:: DESCRIÇÃO DA TAREFA ::
Dê continuidade ao texto sobre a HQ da infância de George Orwell, começando logo após a última frase apresentada.

HQ autobiográfica desvenda infância conturbada de George Orwell

TEXTO: TYLON MAUÉS

“Ninguém pode olhar para a época da escola e dizer com sinceridade que foram dias completamente infelizes”. A passagem do conto “Tantas, Tantas Eram As Alegrias”, de George Orwell (1903 – 1950), mostra bem o que o jovem Eric Blair – nome verdadeiro atrás do pseudônimo do escritor britânico – sentia sobre as reminiscências de sua infância em um colégio interno. Não dava para ser feliz o tempo inteiro.

Escritor de clássicos como “A Revolução dos Bichos” e “1984”, ambos críticos a regimes autoritários, o autor teve uma vida adulta movimentada, indo de policial na Birmânia, cozinheiro em Paris, mendigo em Londres, a operário em minas de carvão. Sua infância ordinária e triste foi escrita e reescrita por ele no conto que resultou na graphic novel de mesmo nome, adaptada por Sean Michael Wilson e desenhada por Jaime Huxtable.

Orwell fez os primeiros rascunhos do conto na adolescência e foi reescrevendo-o ao longo dos anos. Nunca o mostrou a ninguém. Somente três anos após sua morte ele veio a público, ainda sem os nomes verdadeiros dos personagens. Havia o receio de processos dos retratados que ainda estavam vivos. A HQ, lançada no Brasil pelo selo Minotauro, da editora Almedina Brasil, traz os nomes reais.

:: MATERIAL COLETADO ::
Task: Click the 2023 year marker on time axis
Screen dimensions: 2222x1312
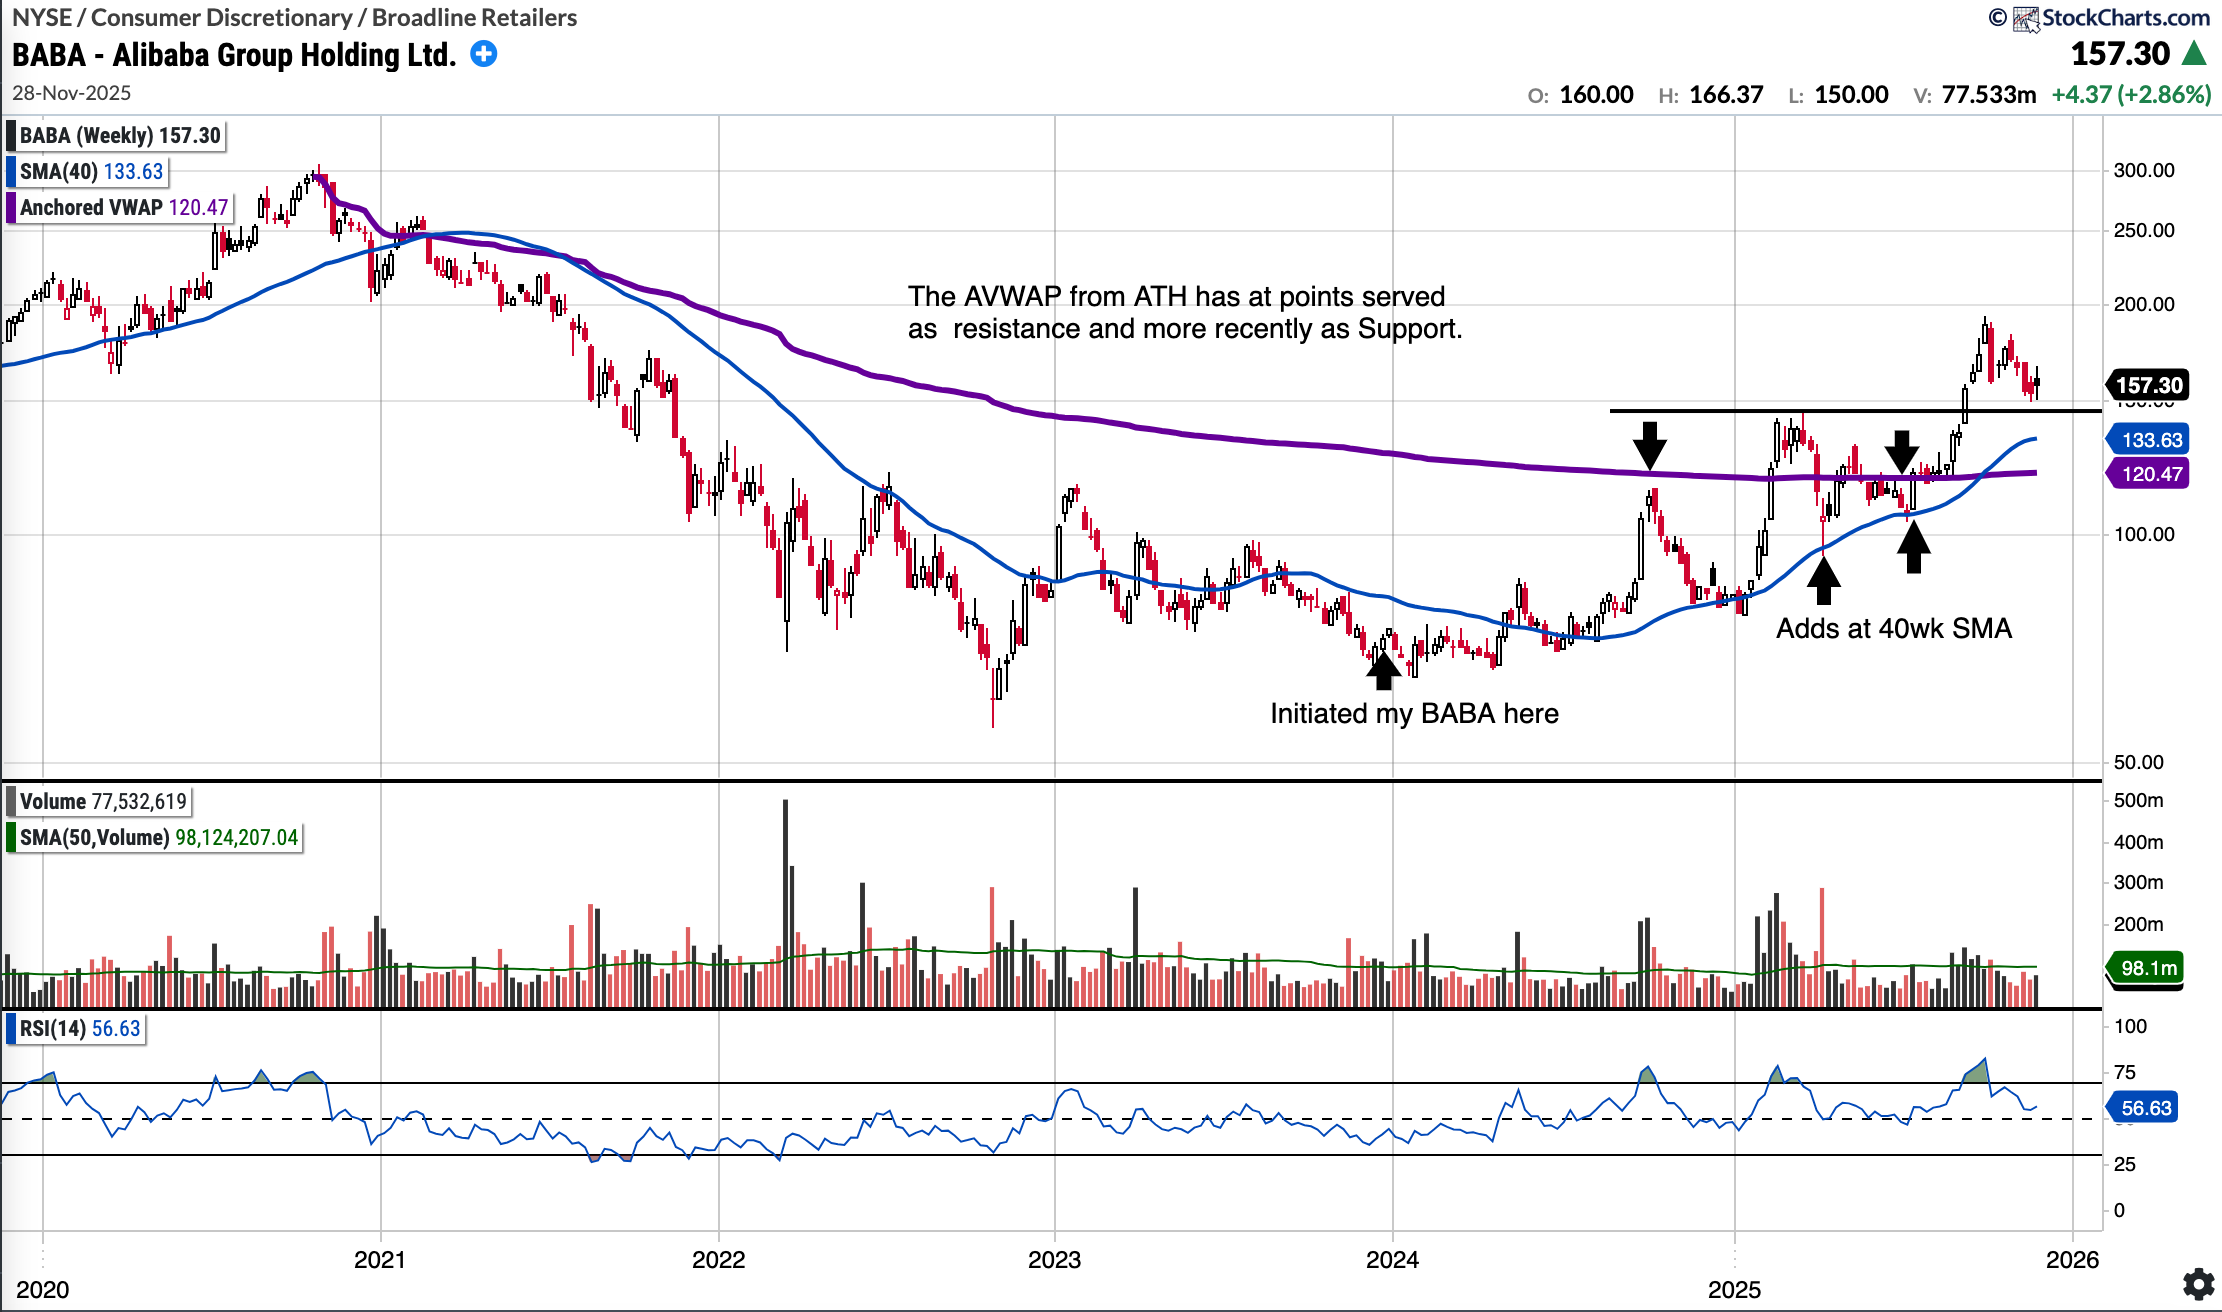Action: pyautogui.click(x=1054, y=1259)
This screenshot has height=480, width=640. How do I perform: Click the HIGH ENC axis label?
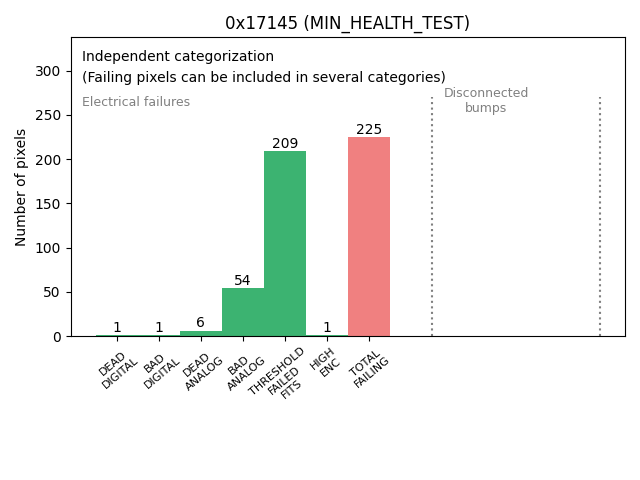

:: RESULTADO DO EXERCÍCIO ::
O relato, como muitos outros feitos sobre colégios internos da Inglaterra, é chocante para os dias atuais. Surras e humilhações nas crianças eram rotineiras. A família do jovem Eric não era abastada, conseguindo uma bolsa numa instituição aristocrática que privilegiava abertamente os nomes importantes em detrimento até dos novos ricos. A violência dos professores e o constrangimento diário são descritos pelos olhos de uma criança, com o texto conseguindo manter boa parte da inocência. O que só ressalta a força da escrita de Orwell, visto que foram décadas de revisão do texto original.

O título retirado do poema “The Echoing Green” (O Verde Ecoante), de William Blake, permeia toda a obra com sua ironia cortante e os sentimentos ambíguos das crianças que, em muitas vezes, acreditavam que aquelas sessões de castigos eram justas. No entanto, justiça ou correção, aqueles momentos nada traziam de alegria nas lembranças do autor.

O livro de 112 páginas tem um tom árido e muitas vezes incômodo, mas as grandezas do texto original e da adaptação quase literal fazem com que a leitura flua com facilidade.